Black Snowflakes: “Where was your wedding? When? Any airstrikes?”

A first book of poetry by U.S. Army veteran Ryan Stoval is titled “Black Snowflakes Smothering a Torch: How to Talk to Your Veteran – A Primer”.

In order to facilitate dialogue, between those who have experienced the crushing arms of war and those who have not, at its foundation Black Snowflakes presupposes that many issues veterans face when reintegrating originate not from war trauma but from the hypocrisies inherent to American civilian culture itself.

Source: https://ryanstovall.com/

It’s a quick read and I’ve found many pithy and moving pieces about a struggle to make sense of life-changing moments when forced into sharp contrast. The pages are often processing polarity or managing binary/dichotomous survival decisions, which should resonate deeply with anyone who thinks deeply about the grey scales of risk.

If nothing else, it’s a philosophical journey through some of the pain and remorse of being forced into high-stakes high-speed context switching.

For example I allowed myself time to pause to think about a “Cheerios” reference in a poem titled “American Weddings”, which only amplified the clarion call that comes next through his vision.

Were was your wedding? When? Any airstrikes?

That’s a great example to me of how directly and quickly he will deliver contrast, repaint a picture.

Perhaps an even better example of such polarity and switching is a piece called “But By The Grace of Poor Weapons Maintenance”.

It opens with a narrative like “I hesitate, thinking here is surely one of ours” and then, in “an instant” flips the narrative to…

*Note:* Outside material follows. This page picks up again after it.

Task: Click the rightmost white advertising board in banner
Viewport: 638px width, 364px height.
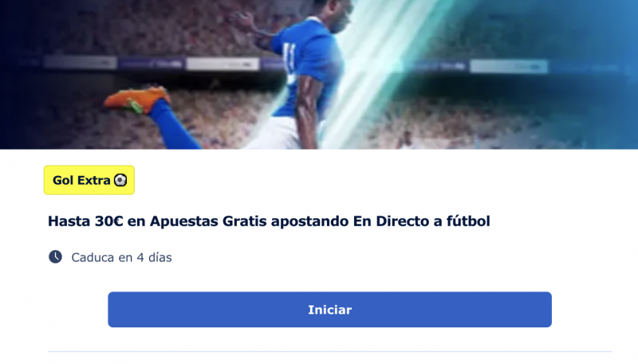Action: [509, 66]
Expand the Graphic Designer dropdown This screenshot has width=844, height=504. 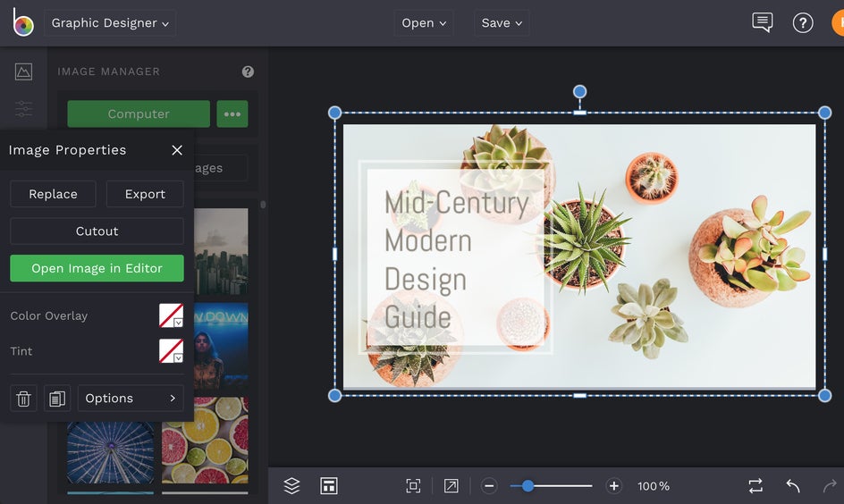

Well, you can probably guess the “horrified” inverse when the inevitable battlefield identity switch is flipped into someone NOT being “one of ours”.


Related:

Soldatenlieder Der Einsame Posten of 1865, classic poem with a battlefield identity switch.

Also, the anti-war poetry of War Pigs

SPIN: For some reason in “War Pigs,” it always bothered me that you rhymed “generals in their masses” with “just like witches at black masses.” Why use “masses” twice? Did you try to think of a different word?

Butler: I just couldn’t think of anything else to rhyme with it. And a lot of the old Victorian poets used to do stuff like that — rhyming the same word together. It didn’t really bother me. It wasn’t a lesson in poetry or anything.